I warmed your back curved hard
Against sleep, passing the hours preparing
For the time that we had left.
That’s it. As far as what David meant when he said that he needed someone to hold his breath for him is concerned, I’ve interpreted it in many different ways since that night, but it was only a couple of years ago that I learned that, in Hebrew, Aramaic, and Greek (and, for all I know, in some other languages as well), the word for “breath” is the same as the word for “spirit.”

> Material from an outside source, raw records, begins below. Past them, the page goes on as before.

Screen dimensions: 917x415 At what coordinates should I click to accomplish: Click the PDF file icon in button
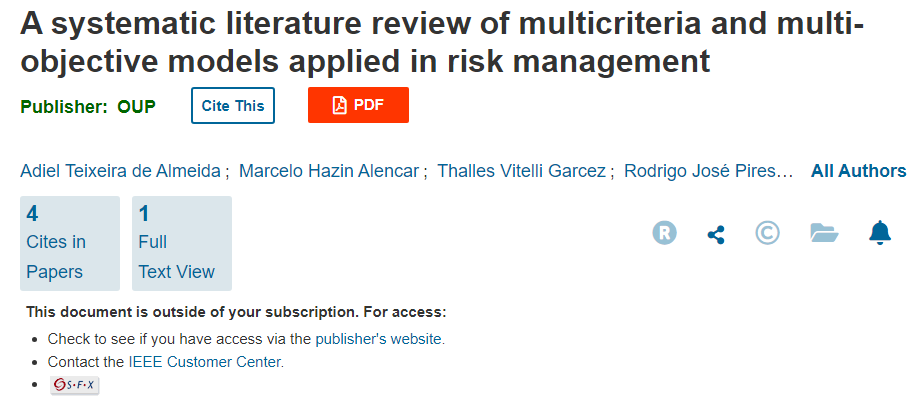340,105
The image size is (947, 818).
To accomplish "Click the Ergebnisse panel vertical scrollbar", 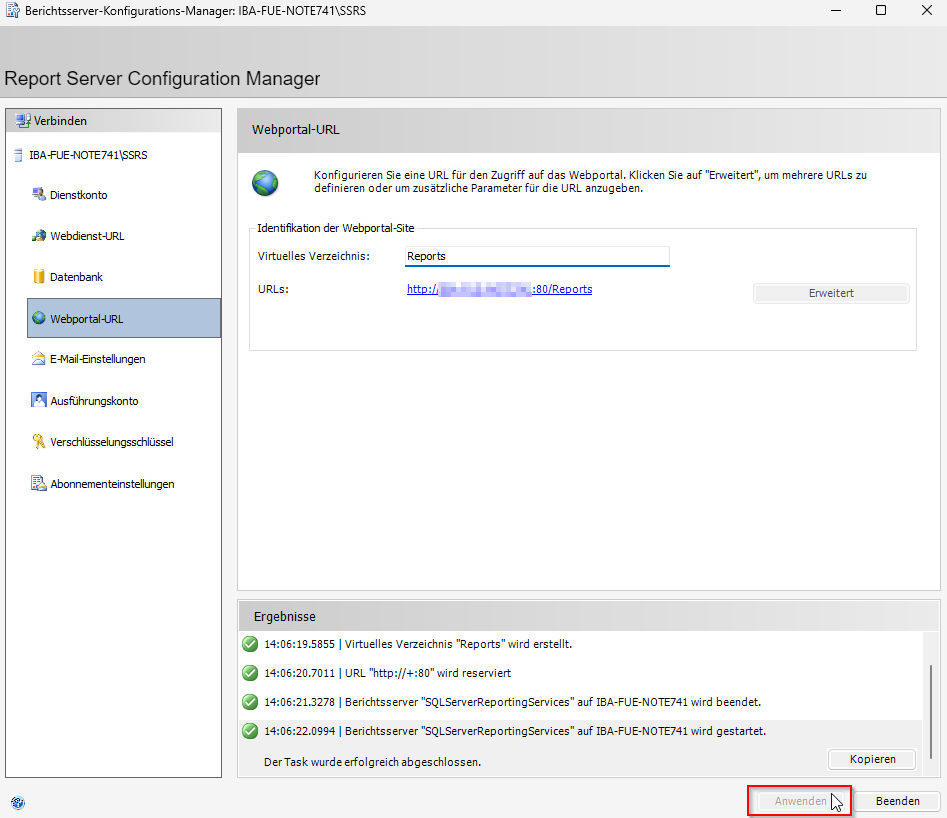I will (931, 710).
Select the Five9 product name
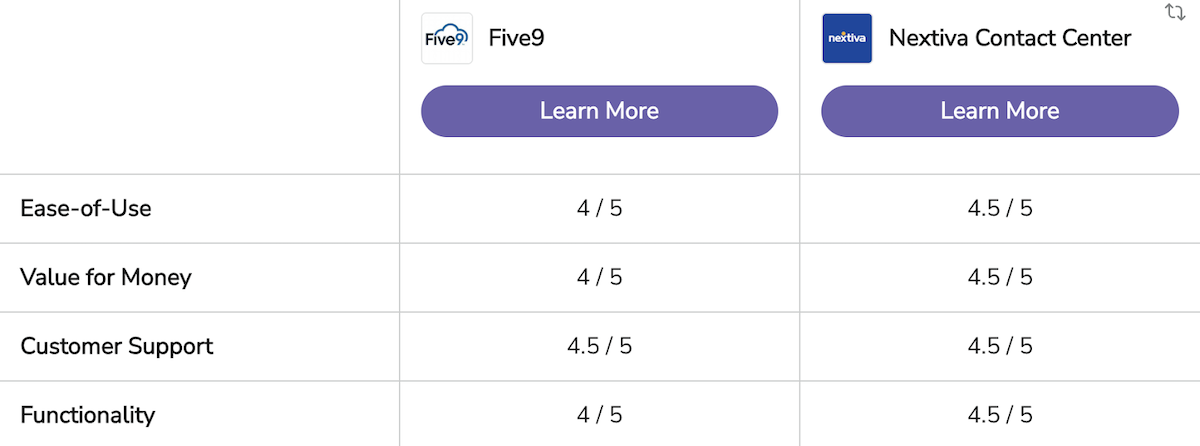Image resolution: width=1200 pixels, height=446 pixels. (516, 38)
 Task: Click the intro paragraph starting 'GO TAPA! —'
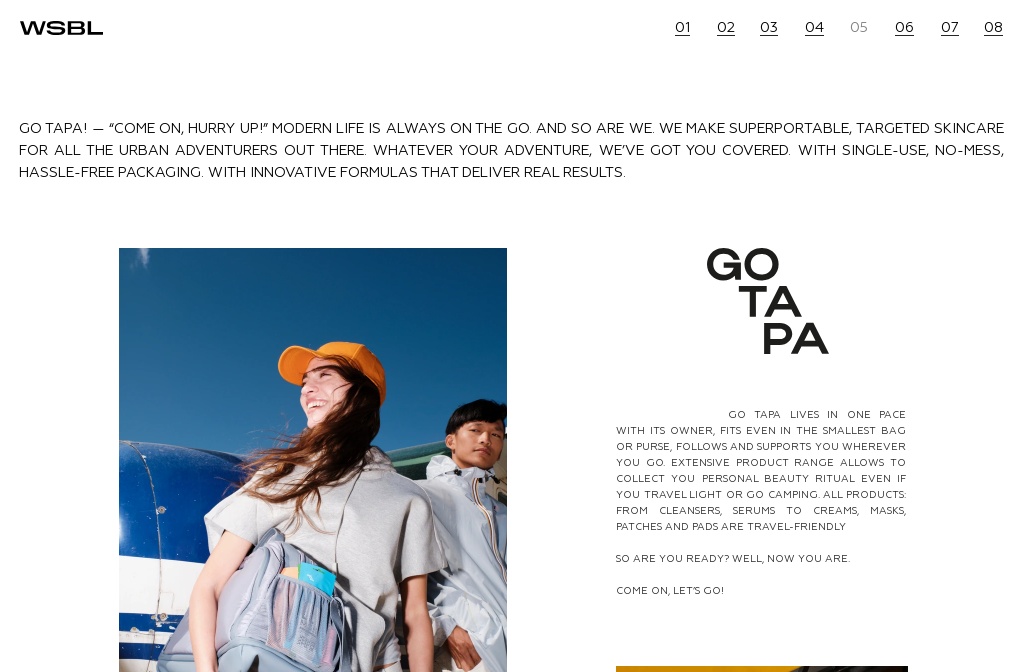[511, 150]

(Holding Breath: A Memoir of AIDS’ Wildfire Days–now the second edition–is available here:
A couple of posts ago I mentioned a memoir by Tom Harvey, who had read Holding Breath. We ended up exchanging print copies of our books, and I got to read Tom’s book–The Eighties: A Bitchen Time To Be a Teenager! Now, I was only a teenager for one year of the ’80’s (and spent most of the decade kind of “underground” at college and later in NYC when I was busy meeting and loving David), but I had a wonderful time reading The Eighties. It will resonate even more for those who actually did come of age in the ’80’s. This was my review of the book on Amazon.com and Goodreads:
The advent of and boom in “indie” publishing has made me realize something–that EVERYONE has a story to tell and, when the stories are written well, readers can learn something AND be entertained while reading those of even the most seemingly “ordinary” people. The fact is that there really are no “ordinary” people, or ordinary lives.
Unfortunately, not everyone who has a story to tell has the talent to tell it in writing (I’m not putting anyone down; it’s simply that different people have different talents). Tom Harvey DOES have the talent, and his memoir is entertaining and thought-provoking and funny and occasionally sad. He also has an absolutely amazing memory for details from what is now a fairly long time ago.
What impressed me the most about the book, however, is that it portrays the author’s life as a teen in the ’80’s with such joy and enthusiasm (there are a lot of really tragic memoirs out there, too–a happy one that’s fun to read is a rare thing!). If everyone had such a lust for life as Tom had then (and, I would guess, now), and were able to express it as wonderfully and infectiously as Tom does in his book, the world would no doubt be a more joyful place. I read The Eighties during kind of a rough week, and it did me the huge favor of cheering me up enormously. (And yet, small, melancholy details like the down-and-out man the author observed in a restaurant, dribbling his food, provide balance and moments of good reflection. The author seemed to swallow that part of his life–the good and not-so-good parts of it–whole, and he sends it back to his readers as a gift.)
I can’t agree with ALL of Tom’s tastes in music :), but I loved his book!